WHAT YOU HAVE TO DO> Report how many lines of the material contain the string "cell". Add nothing beyond the number.

============================================================

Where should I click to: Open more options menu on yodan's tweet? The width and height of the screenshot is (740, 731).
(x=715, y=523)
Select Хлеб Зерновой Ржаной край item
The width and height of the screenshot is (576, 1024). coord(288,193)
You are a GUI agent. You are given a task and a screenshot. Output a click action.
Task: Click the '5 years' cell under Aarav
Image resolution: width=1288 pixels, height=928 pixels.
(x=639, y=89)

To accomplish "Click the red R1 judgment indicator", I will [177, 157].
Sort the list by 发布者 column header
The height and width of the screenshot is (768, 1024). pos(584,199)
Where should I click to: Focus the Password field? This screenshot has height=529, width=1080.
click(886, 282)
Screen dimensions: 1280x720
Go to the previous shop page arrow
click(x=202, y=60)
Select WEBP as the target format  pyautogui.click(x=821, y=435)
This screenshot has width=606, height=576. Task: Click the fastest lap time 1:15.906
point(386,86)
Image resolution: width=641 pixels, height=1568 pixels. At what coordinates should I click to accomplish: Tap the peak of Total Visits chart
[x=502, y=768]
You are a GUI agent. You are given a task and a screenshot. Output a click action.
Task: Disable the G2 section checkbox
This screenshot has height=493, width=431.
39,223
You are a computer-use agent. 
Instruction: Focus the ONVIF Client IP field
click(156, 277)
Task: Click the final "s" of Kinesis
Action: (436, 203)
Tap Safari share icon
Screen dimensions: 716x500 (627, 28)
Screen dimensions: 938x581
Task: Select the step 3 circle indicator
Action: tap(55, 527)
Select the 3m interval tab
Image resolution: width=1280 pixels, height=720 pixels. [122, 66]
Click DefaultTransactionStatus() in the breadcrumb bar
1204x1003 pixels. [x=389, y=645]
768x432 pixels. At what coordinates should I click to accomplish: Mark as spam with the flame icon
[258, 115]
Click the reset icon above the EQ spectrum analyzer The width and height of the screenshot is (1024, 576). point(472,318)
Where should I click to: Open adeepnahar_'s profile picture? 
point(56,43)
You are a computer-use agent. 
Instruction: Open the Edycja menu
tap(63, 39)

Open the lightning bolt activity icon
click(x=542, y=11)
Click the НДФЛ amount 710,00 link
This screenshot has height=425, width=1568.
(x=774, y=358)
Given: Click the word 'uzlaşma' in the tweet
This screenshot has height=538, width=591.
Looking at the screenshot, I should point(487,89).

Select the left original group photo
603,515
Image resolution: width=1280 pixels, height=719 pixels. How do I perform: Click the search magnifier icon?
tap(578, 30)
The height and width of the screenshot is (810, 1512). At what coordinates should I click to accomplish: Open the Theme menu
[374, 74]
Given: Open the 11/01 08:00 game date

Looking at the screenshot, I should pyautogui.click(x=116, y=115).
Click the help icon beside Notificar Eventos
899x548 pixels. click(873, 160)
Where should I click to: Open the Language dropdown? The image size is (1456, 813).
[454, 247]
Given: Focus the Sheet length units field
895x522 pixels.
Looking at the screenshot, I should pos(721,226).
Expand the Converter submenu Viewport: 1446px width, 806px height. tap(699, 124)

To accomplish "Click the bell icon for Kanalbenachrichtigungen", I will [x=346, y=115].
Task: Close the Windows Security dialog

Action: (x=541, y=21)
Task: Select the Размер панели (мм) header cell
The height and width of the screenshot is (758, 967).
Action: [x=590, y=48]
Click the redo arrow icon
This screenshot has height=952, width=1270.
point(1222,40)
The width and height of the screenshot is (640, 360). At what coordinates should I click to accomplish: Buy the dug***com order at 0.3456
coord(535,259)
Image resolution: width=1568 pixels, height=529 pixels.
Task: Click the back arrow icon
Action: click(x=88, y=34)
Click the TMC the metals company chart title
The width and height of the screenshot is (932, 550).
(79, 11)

============================================================

TASK OUTPUT> 2